Multiplex ligation-dependent probe amplification (MLPA) screening for exon copy number variation in the calcium sensing receptor gene: no large rearrangements identified in patients with calcium metabolic disorders.

BACKGROUND: Mutation screening of the CASR by DNA sequencing is commonly used in the diagnosis of disorders of calcium metabolism, such as familial hypocalciuric hypercalcaemia (FHH). Exon copy number variation is not detected by currently used molecular genetic screening methods, and might be a genetic cause of inherited forms of hyper- or hypocalcaemia caused by the CASR. OBJECTIVE: We wanted to further evaluate possible genetic causes for disorders of calcium metabolism, by investigating the prevalence of exon copy number variations, such as large deletions or duplications of the CASR. PATIENTS AND METHODS: The study included 257 patient samples referred to our laboratory for molecular genetic analysis of the CASR gene. A total of 245 were patients suspected to have FHH, while the remaining 12 samples represent patients with a phenotype of idiopathic hypocalcaemia/hypoparathyroidism. All samples were previously found negative for CASR mutations. Multiplex ligation-dependent probe amplification was used to screen the patients for exon copy number variations. RESULTS: All exons were amplified with mean normalised ratios between 0.98 and 1.06. We did not identify any exon copy number variation in the CASR. Bioinformatic analyses revealed that the CASR gene contains 52% repeated elements, of which approximately 6% consist of Alu elements. CONCLUSIONS: The present study indicates that including CASR MLPA analysis as a routine part of the diagnostic setup is not necessary, but could still be of interest in cases with a clear family history and no evidence of missense mutations in the CASR gene.
::::::
» **Task brief**:
Answer from the MLPA abstract:
(a) How many of the samples came from patients suspected to have FHH?
(b) What range did the mean normalised ratios of the amplified exons fall within?
(c) What percentage of the CASR gene consists of repeated elements?

» **Dataset excerpts**:
::::::
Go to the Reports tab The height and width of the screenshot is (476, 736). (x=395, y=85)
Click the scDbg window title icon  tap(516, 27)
::::::
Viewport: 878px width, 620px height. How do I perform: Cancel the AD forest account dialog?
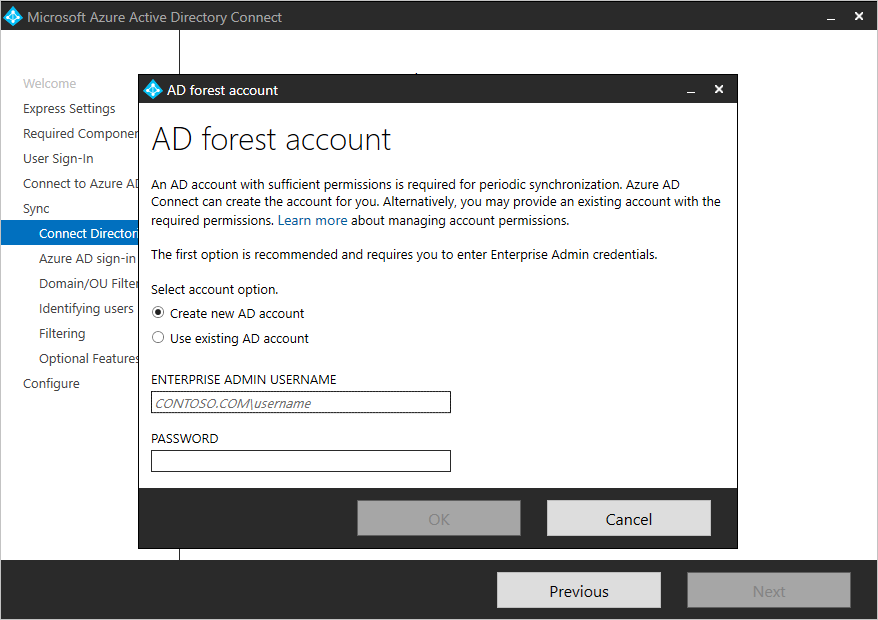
::::::
» **Response for this exercise**:
(a) 245
(b) Between 0.98 and 1.06
(c) 52%